## Written task 1
Copy out the entries from the line containing "The width and height of the screenshot is (328, 184)." through the line containing "(1399, 112)", both lines included and requests kept, with 20 added to every coordinate in the answers.

━━ Passage given ━━

When you’re a kid, oil and greasiness and excessive sweetness is pretty cool. As an adult, however, I’ve been craving a good place for Chinese here in Bellingham that didn’t hearken back to the days of the mall food court.
I’d all but given up on reliving my childlike appreciation of fried noodles and crispy eggroll—but then Dragon River came along. Tucked between Kids Northwest and Barbo Furniture on Cornwall Avenue, it looks like any number of the little eateries that pop up in town and eventually fade from memory when they go out of business. Dragon River, however, is destined for Bellingham greatness.
A large, tidy room full of tables with vinyl Americana tablecloths welcomes you, and the rest of the décor matches accordingly. There are no chopsticks at the table, but forks, napkins and pots of hot jasmine tea are issued when you sit down.
We were waited on by the charming owner, Sue, who along with co-owner Frank, works as many as 16 or 17 hours a day to operate the restaurant.
Though we arrived in time to snag the lunch specials (about $7 for soup, an egg roll and entrée), most options available weren’t the Sichaun or Northeastern province items that the restaurant specializes in, so we opted for the full-priced entrees. What we found, however, was that ordering one entrée per person could have easily fed a group twice our size.

━━━
━━ Information supplied ━━

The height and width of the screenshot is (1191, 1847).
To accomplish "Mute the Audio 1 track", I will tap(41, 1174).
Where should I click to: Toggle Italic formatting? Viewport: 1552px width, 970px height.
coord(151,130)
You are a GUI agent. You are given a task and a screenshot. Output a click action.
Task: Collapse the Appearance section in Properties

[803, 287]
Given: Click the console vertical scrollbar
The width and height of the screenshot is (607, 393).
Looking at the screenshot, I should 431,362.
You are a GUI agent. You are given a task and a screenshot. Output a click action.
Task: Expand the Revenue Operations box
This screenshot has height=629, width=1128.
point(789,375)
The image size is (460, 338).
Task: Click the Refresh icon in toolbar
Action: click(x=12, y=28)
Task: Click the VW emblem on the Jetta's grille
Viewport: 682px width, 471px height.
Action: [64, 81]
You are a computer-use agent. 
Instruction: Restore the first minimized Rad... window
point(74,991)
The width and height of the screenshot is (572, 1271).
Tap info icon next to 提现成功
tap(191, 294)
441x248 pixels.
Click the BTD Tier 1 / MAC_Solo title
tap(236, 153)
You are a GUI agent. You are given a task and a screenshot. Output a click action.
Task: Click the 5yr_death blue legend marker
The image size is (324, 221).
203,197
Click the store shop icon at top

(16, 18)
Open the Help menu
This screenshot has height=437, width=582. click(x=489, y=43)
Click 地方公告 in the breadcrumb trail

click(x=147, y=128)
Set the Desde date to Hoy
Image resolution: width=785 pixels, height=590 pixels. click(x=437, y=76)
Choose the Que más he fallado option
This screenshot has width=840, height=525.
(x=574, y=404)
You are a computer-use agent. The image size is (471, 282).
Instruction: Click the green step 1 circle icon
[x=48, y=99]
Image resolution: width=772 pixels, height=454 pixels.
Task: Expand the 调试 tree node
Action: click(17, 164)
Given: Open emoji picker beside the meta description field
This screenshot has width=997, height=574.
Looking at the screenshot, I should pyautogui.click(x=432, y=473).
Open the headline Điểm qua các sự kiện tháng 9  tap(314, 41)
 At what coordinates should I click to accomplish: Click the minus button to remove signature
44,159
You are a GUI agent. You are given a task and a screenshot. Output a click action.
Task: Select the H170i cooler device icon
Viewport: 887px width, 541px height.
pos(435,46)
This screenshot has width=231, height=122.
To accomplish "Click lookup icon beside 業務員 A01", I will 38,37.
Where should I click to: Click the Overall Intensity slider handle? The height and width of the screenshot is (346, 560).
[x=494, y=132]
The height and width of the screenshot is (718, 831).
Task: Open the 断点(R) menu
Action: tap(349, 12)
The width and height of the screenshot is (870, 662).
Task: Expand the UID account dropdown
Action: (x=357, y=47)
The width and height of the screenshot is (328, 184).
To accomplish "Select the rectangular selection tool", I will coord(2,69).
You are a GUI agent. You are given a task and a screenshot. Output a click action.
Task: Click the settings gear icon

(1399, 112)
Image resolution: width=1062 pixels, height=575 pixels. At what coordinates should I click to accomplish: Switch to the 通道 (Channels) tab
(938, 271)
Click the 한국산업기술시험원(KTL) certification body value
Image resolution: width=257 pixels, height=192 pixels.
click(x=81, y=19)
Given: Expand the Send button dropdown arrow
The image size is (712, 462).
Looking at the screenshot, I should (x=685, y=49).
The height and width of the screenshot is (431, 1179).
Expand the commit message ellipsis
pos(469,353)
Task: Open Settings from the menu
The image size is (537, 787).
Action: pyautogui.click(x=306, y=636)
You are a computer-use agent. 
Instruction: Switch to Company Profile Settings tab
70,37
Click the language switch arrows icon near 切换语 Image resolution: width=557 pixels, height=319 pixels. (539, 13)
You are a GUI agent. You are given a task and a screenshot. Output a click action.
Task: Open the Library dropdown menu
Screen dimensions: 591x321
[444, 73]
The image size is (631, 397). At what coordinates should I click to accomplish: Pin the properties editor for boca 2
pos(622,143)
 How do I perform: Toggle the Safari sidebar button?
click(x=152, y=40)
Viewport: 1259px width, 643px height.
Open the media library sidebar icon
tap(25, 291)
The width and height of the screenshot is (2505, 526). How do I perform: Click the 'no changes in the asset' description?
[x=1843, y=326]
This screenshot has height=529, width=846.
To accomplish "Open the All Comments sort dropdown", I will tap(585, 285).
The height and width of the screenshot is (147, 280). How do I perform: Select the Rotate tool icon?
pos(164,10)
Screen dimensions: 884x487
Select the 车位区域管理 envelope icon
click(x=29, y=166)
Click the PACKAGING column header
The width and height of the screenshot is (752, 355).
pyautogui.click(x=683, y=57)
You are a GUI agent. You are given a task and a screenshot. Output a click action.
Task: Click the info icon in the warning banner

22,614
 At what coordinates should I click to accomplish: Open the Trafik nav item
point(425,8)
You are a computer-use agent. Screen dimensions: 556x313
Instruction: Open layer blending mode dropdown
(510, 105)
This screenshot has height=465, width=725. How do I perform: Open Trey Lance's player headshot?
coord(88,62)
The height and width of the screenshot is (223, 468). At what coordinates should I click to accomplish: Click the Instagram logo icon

━━━

## Written task 2
List every business named in the restaurant review.

## Final answer 1
The width and height of the screenshot is (328, 184).
To accomplish "Select the rectangular selection tool", I will coord(22,89).
You are a GUI agent. You are given a task and a screenshot. Output a click action.
Task: Click the settings gear icon

(1419, 132)

## Final answer 2
Dragon River, Kids Northwest, Barbo Furniture